▶ [Document excerpt]:

16 thoughts on “Leah Shutkever: A fit competitive eater

  1. I don’t get it. Is there a lot of money in what she is doing? Seems to be a contradiction, stay in shape and eat like a pig. As a type II, I would be dead in a week.

  2. She’s clearly fit, burns a lot of calories through exercise, and eats healthily most of the time, but even for her eating so much in a single sitting can’t be good?

    1. I also worry that there might be an undisclosed bulimic element to this kind of competitive eating, which would entail further health risks.

      1. I believe there is some competitive eating rule that the person can’t throw up within 10 minutes or something like that. Many, if not most, are bulemic. There’s no sugar coating that. It’s disgusting. Men and women. I have never understood it and don’t encourage it.

    1. Unfortunately, Satyricon seems to have had no more deterrent effect on gluttony than Amarcord had on circle jerks. 🙂

  3. Competitive eating baffles me as a sport. Beyond just the “yuck” factor, it seems medically dangerous hormonally with respect to insulin spikes and potential harm to the digestive system.

    1. Humans evolved to put on mass quickly, but I don’t think there are much studies on it.

      That said, excessive mass correlate to increased mortality. Whether fat or muscles – so lots of gym training is a double edged sword. (That girl looks healthy though – aside from s problem with eating normally.)

  4. I couldn’t finish watching. It actually makes me a little sick.

▶ [Dataset content]:
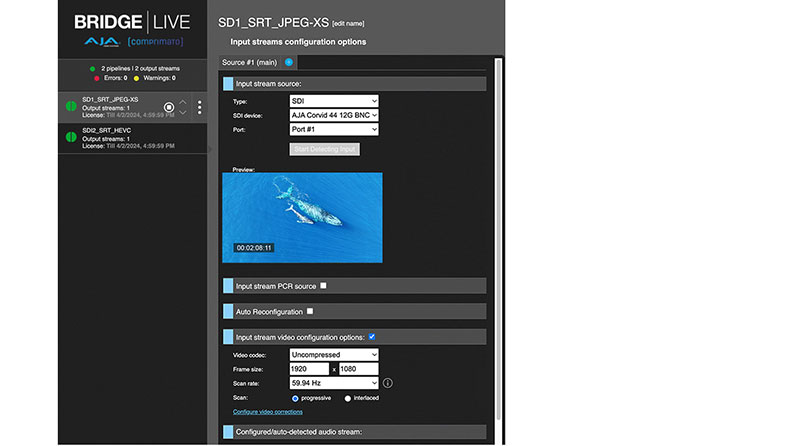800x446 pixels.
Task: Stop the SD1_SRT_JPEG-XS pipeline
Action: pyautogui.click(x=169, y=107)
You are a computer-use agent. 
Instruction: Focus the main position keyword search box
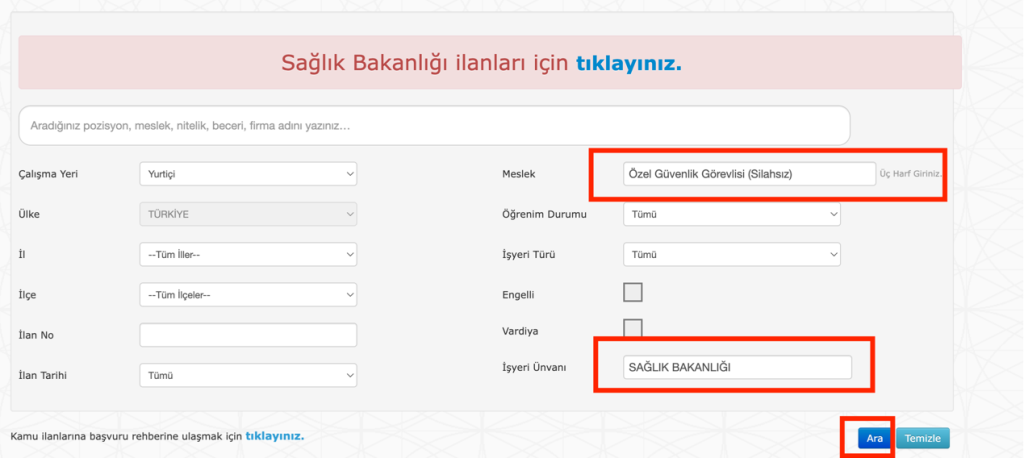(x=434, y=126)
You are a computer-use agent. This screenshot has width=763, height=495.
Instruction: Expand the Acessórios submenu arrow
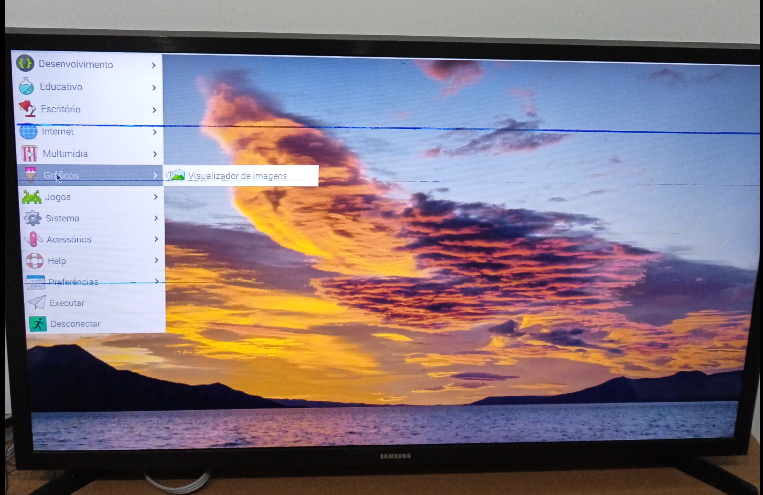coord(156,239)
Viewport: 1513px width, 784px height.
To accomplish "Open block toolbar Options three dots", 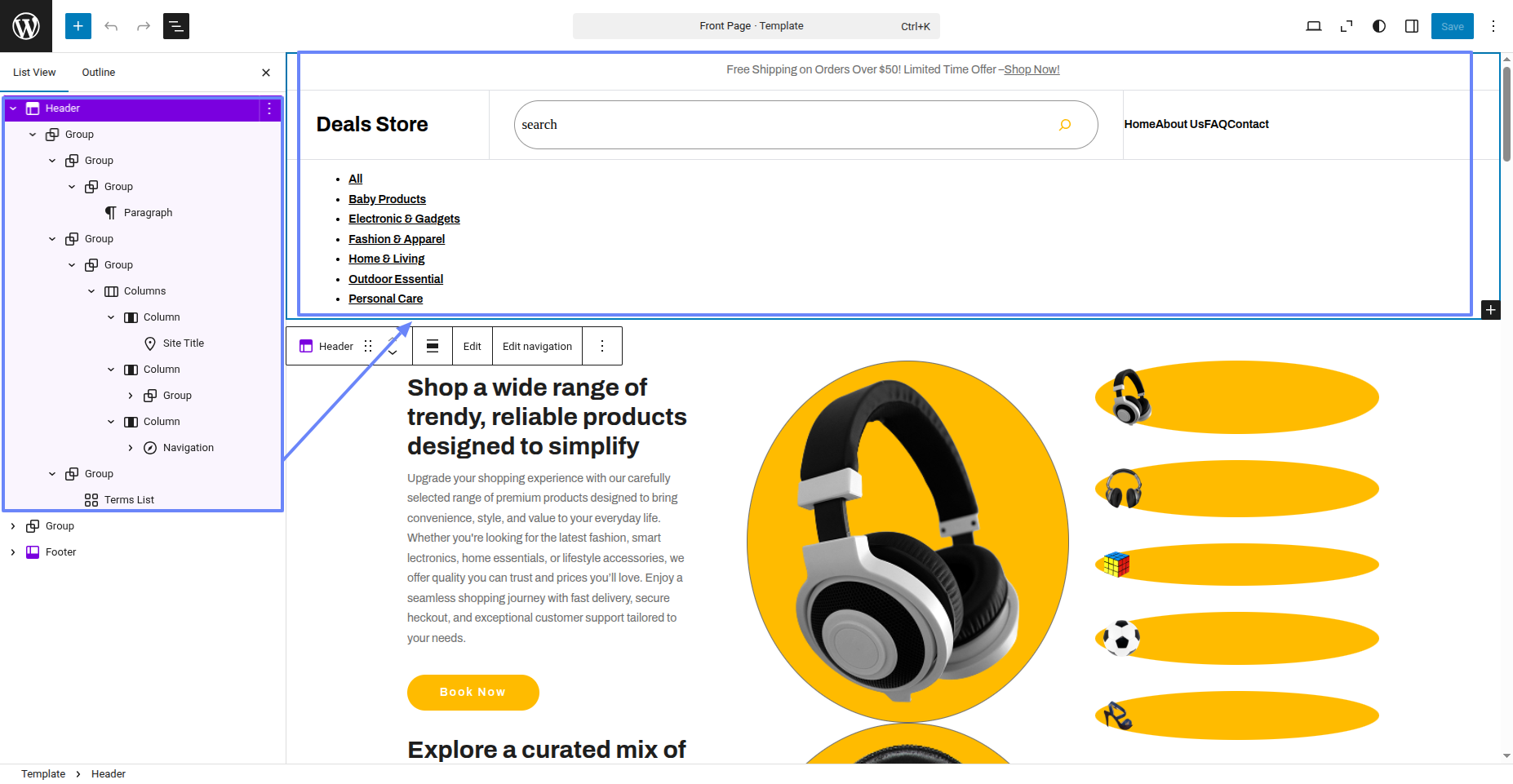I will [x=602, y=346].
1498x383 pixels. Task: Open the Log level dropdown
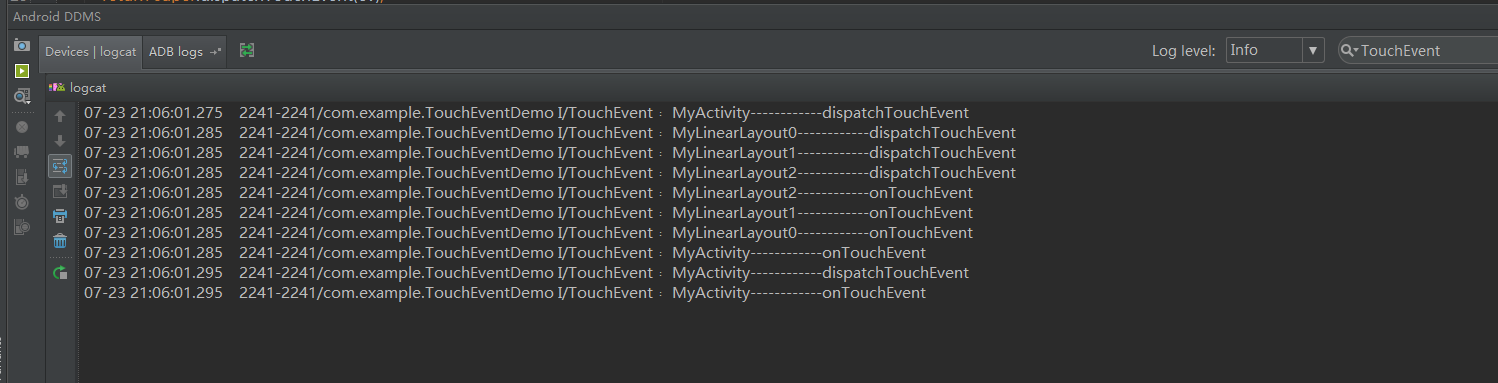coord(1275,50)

▶ [Exercise aim]:
Answer these questions from the comments on Leah Shutkever.
1. What does the commenter who is a type II say would happen to them within a week?
2. Within how many minutes does one commenter believe a competitive eater is not allowed to throw up?
3. Which two medical risks does the commenter who finds competitive eating baffling as a sport mention?

▶ [Written reply]:
1. The commenter says they would be dead.
2. Within 10 minutes.
3. Insulin spikes and potential harm to the digestive system.